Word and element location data
☆ ☆ ☆ ☆
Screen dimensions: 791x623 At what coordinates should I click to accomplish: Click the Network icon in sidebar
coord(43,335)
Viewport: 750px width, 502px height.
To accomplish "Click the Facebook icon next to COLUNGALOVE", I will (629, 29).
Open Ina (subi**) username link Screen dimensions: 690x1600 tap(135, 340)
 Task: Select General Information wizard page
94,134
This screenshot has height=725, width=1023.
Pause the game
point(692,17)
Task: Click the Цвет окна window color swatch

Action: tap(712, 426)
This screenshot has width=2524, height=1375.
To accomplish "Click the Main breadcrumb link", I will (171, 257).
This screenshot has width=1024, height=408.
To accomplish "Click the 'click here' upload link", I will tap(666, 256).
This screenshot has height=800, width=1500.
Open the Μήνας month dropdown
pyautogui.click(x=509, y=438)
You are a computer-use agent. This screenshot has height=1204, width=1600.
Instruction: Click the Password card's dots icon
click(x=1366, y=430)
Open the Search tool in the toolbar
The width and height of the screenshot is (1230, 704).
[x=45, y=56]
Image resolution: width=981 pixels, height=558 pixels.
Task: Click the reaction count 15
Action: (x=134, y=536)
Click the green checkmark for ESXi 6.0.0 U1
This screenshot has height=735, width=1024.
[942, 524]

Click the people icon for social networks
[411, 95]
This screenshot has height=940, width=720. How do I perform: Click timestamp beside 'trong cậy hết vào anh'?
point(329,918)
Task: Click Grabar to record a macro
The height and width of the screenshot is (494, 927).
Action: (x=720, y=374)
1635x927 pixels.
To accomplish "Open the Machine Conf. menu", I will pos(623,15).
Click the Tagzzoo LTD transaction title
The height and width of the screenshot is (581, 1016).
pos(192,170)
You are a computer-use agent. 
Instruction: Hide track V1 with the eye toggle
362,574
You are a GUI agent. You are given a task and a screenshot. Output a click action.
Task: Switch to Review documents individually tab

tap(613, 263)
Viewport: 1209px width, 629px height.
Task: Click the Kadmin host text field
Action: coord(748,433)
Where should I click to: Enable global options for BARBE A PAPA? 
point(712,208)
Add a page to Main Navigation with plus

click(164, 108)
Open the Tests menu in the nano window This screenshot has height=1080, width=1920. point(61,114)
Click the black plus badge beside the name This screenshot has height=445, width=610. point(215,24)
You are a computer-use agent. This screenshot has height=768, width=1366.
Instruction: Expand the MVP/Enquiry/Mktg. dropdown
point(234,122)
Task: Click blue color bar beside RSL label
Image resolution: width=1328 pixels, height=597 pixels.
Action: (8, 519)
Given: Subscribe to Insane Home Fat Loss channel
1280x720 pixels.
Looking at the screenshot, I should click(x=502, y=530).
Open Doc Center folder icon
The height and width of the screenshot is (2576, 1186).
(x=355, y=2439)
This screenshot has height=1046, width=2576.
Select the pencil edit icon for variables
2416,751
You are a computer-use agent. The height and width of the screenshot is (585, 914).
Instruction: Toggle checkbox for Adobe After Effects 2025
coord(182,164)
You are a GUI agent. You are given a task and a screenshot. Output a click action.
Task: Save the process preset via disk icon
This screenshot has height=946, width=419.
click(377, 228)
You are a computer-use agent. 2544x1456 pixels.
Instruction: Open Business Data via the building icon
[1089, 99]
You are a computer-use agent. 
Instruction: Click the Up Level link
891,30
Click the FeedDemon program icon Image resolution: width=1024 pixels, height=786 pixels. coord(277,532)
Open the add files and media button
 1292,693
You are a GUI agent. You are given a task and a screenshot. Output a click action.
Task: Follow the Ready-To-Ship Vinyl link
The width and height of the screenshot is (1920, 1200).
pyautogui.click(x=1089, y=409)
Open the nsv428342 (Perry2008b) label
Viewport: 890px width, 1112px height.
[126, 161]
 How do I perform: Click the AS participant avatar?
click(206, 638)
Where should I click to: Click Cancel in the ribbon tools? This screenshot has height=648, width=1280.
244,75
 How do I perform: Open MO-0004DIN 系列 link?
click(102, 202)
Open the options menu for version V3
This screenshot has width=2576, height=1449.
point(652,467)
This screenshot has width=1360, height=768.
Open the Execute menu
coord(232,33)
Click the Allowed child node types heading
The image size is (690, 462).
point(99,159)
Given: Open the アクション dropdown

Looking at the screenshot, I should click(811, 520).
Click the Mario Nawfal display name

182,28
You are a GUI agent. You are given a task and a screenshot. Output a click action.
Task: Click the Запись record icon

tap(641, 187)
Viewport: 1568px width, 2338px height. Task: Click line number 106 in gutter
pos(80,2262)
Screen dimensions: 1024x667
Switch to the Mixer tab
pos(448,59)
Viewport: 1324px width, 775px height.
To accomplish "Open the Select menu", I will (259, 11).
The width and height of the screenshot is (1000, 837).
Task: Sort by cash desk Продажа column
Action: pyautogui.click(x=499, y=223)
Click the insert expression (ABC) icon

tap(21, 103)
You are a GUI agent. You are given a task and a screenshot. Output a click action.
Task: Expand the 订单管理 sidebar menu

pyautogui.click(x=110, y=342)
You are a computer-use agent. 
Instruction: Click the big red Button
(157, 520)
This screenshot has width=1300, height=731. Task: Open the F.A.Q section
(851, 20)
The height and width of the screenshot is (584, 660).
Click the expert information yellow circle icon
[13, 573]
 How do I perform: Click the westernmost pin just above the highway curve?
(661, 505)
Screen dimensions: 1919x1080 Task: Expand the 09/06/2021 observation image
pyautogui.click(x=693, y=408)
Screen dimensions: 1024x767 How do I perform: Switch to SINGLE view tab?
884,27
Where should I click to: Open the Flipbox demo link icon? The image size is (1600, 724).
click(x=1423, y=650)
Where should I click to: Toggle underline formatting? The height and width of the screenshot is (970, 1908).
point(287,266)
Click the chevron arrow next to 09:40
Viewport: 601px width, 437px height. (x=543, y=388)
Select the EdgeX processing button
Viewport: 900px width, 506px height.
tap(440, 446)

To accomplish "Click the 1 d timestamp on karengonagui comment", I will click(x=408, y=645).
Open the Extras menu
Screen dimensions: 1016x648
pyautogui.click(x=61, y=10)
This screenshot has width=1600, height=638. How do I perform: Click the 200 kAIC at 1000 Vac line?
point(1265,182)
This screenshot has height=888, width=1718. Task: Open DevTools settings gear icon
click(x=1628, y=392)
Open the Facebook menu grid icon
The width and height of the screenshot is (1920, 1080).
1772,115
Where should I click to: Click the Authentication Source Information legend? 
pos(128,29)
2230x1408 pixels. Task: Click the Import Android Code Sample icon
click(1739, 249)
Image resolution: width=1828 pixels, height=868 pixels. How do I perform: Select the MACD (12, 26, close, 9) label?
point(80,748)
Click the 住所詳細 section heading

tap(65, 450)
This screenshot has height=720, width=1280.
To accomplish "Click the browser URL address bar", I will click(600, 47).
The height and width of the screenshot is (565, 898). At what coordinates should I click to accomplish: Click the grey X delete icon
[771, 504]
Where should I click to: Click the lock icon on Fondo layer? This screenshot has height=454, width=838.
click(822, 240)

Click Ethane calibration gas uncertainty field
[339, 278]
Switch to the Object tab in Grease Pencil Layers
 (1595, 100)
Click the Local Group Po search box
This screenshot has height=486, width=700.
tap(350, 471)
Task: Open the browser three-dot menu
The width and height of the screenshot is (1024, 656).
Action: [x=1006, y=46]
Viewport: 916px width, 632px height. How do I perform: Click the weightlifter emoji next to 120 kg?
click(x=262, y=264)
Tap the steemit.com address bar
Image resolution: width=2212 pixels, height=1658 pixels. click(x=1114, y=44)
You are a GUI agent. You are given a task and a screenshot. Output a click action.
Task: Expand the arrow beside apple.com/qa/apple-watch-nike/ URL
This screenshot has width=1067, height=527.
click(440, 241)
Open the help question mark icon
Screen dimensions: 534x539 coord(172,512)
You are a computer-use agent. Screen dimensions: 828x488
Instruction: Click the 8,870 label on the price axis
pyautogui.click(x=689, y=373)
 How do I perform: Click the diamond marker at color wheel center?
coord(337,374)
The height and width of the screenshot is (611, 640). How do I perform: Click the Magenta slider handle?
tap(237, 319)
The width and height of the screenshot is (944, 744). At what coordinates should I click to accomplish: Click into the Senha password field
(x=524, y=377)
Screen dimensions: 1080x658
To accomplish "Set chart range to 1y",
☆ ☆ ☆ ☆
# Work to do
Arrange the data between the lines containing "You are a computer-use agent. Screen" and "tap(237, 319)", inclusive, as a Markdown table with the columns Number and Record line, one numbered row per line and blank lines omitted.

# The output
| Number | Record line |
|---|---|
| 1 | You are a computer-use agent. Screen dimensions: 828x488 |
| 2 | Instruction: Click the 8,870 label on the price axis |
| 3 | pyautogui.click(x=689, y=373) |
| 4 |  How do I perform: Click the diamond marker at color wheel center? |
| 5 | coord(337,374) |
| 6 | The height and width of the screenshot is (611, 640). How do I perform: Click the Magenta slider handle? |
| 7 | tap(237, 319) |